You Don’t Have to Pick a Side!
Furthermore, I want you to know that it’s okay to not be solidly in one camp. I have learned through my journey that humans are very tribalistic and tend to have a “pick a side” mentality. However, if part of you believes that the supernatural exists and part of you believes that it doesn’t at the same time, that’s okay! Most people assume that you can only possess one belief at a time, but if you study psychology, you will find out that the human brain is capable of possessing multiple incompatible beliefs at the same time. It’s called cognitive dissonance as I alluded to earlier. Here’s the thing though: Cognitive dissonance only causes suffering if you resist it and try to force yourself into believing only one side. This is one way that theists abuse themselves that you no longer need to do to yourself as an atheist. Therefore, if you accept the experience of possessing two conflicting beliefs simultaneously and don’t see it as a problem to “fix”, you will not suffer from it. Furthermore, don’t let people pressure you into “picking a side”. If they do, you would do well to tell them to leave you alone on this issue. If they continue bringing it up, I would recommend reconsidering your relationship with them because they are refusing to respect your boundaries and honor where you are right now.

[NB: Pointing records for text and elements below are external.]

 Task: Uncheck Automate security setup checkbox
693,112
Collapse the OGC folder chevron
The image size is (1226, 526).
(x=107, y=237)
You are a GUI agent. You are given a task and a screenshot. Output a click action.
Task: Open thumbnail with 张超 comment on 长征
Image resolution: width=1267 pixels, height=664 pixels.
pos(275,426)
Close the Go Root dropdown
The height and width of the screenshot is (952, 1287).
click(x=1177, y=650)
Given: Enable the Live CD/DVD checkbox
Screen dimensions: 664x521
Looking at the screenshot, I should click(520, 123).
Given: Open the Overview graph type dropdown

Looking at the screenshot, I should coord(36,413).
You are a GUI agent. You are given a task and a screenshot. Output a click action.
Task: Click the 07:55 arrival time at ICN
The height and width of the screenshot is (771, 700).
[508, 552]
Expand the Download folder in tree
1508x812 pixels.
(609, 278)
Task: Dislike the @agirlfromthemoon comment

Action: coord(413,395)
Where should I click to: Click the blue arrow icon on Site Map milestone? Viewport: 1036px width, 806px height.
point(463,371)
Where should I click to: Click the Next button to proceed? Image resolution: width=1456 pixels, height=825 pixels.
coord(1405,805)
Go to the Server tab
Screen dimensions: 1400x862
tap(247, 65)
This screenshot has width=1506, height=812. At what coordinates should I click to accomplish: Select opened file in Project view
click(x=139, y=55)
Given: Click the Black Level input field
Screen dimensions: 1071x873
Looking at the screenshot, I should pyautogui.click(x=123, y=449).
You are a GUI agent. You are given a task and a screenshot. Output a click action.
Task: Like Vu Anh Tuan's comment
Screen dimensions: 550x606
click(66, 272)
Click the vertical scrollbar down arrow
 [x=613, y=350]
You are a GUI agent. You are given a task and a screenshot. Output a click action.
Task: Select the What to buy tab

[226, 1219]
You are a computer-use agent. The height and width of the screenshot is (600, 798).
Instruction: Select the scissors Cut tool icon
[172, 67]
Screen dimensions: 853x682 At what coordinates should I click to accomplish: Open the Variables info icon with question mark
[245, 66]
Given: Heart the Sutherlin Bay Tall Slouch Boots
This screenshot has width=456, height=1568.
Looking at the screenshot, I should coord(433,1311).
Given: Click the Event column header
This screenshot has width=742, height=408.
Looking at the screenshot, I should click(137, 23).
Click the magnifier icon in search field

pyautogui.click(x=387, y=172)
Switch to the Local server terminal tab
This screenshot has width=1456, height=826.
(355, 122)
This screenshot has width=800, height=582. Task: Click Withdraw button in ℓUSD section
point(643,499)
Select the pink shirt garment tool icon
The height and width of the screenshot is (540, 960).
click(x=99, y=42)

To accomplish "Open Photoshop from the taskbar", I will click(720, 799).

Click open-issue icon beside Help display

You Are Going to Be OK; Trust Yourself!
Lastly, choose to trust yourself! You will get through this! Wherever you land will be OK because you are going to be at peace there eventually. I myself prefer for my position to be grounded in truth, reason, and evidence, but it’s up to you what values you choose for your life. Your thoughts and feelings matter more than the people around you because this is your life, not theirs. I’m not saying that we should close our minds to the opinions of others, because we would miss out on many opportunities to test our theories for truth; however, many of us who have been deeply indoctrinated in religion have been conditioned into trusting the opinions of authority and others too much and need to start asking ourselves what we think a bit more than we already do. Be patient with yourself in this process of deconversion, deconstruction, and reconstruction, because you are learning to think for yourself and question what is real and true. Don’t let the thoughts and feelings of others overshadow your developing intellectual independence and instincts. Your opinion matters, not only to the world consensus, but more importantly, to you.
Get Ready for a Better Life
Even if you are alone right now, know that it won’t be forever unless you choose solitude. Eventually the clouds will part and the sun will shine again in your life. And let me tell you, the secular sun is so much brighter and more beautiful than the religious one ever was. Welcome to freedom!